### GIVEN TEXT
"""

Badalge was one of many Dartmouth students who used the extended break to work, relax and travel. She said that she is pleased with the new calendar for the expanded opportunities it offers.
“I definitely needed the long break to go there as long as possible to really understand what African life is like,” Badalge said. “I couldn’t have done it if it had been really short.”
Badalge said she was happy to have time to relax after returning from the trip as well.
Nicholas Bernold ’16 similarly took advantage of the new schedule by interning for four weeks at the London Chamber of Commerce. An internship would have been impossible with a shorter break because most companies and organizations that offer internships have minimum time commitments, he said. Bernold, who found the internship through an alumnus, said that the experience gave him the chance to apply his interest in international relations.
“I live in Hanover, so while many others wanted to go home over winter break, I was ready to get away and try something new,” Bernold said. “I was really excited for break, and it was a great experience that I’m glad I had.”
Other students said they were pleased with the merging of Thanksgiving and winter break, enabling more students to go home for Thanksgiving.
Before winter break was extended, some students would remain on campus for Thanksgiving to avoid paying the travel costs of returning to Dartmouth for finals, according to Michelle Lee ’13.
“This year was the first time I spent Thanksgiving with my family since I’ve come to Dartmouth,” Lee said.
Without finals looming over their turkey feasts, students may enjoy Thanksgiving more, Daniel Akinola-Odusola ’13 said.
Yet for some student groups, including the Rockapellas, the longer break proved inconvenient.
The Rockapellas could not coordinate their travel plans like they had in the past and had to fly individually from their homes to their tour in Nepal, instead of collectively from campus.

"""

### PROVIDED DATA
"""

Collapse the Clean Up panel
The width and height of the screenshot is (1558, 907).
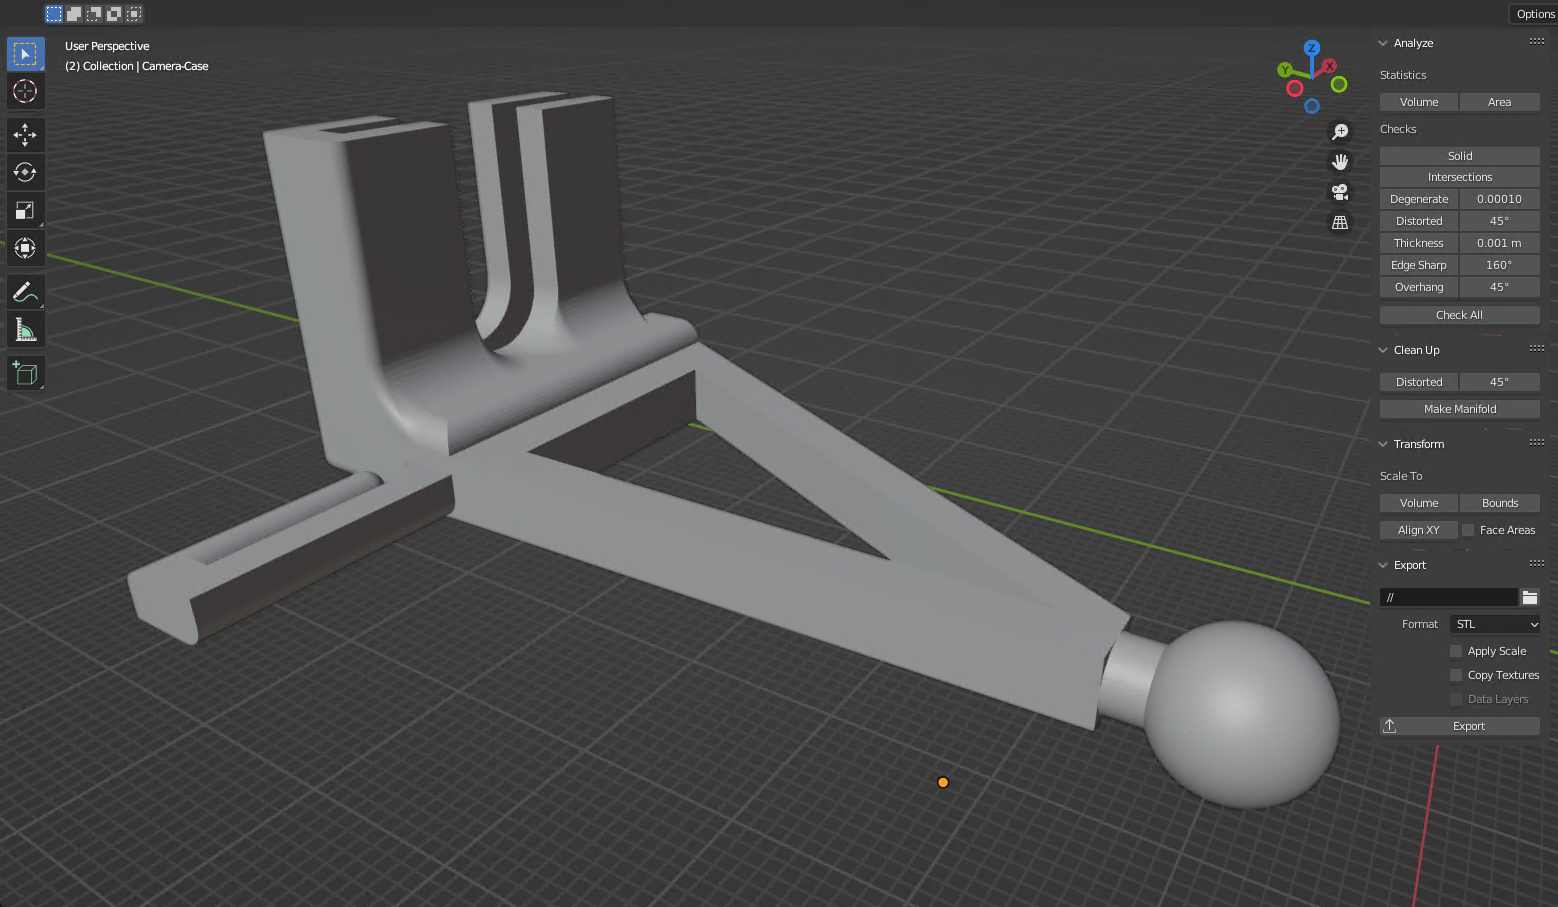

"""

### PROBLEM TO WORK ON
Copy the passage of the article on Dartmouth's longer winter break from "Before winter break" up to and including "break proved inconvenient.", word for word.

### COMPLETE RESPONSE
Before winter break was extended, some students would remain on campus for Thanksgiving to avoid paying the travel costs of returning to Dartmouth for finals, according to Michelle Lee ’13.
“This year was the first time I spent Thanksgiving with my family since I’ve come to Dartmouth,” Lee said.
Without finals looming over their turkey feasts, students may enjoy Thanksgiving more, Daniel Akinola-Odusola ’13 said.
Yet for some student groups, including the Rockapellas, the longer break proved inconvenient.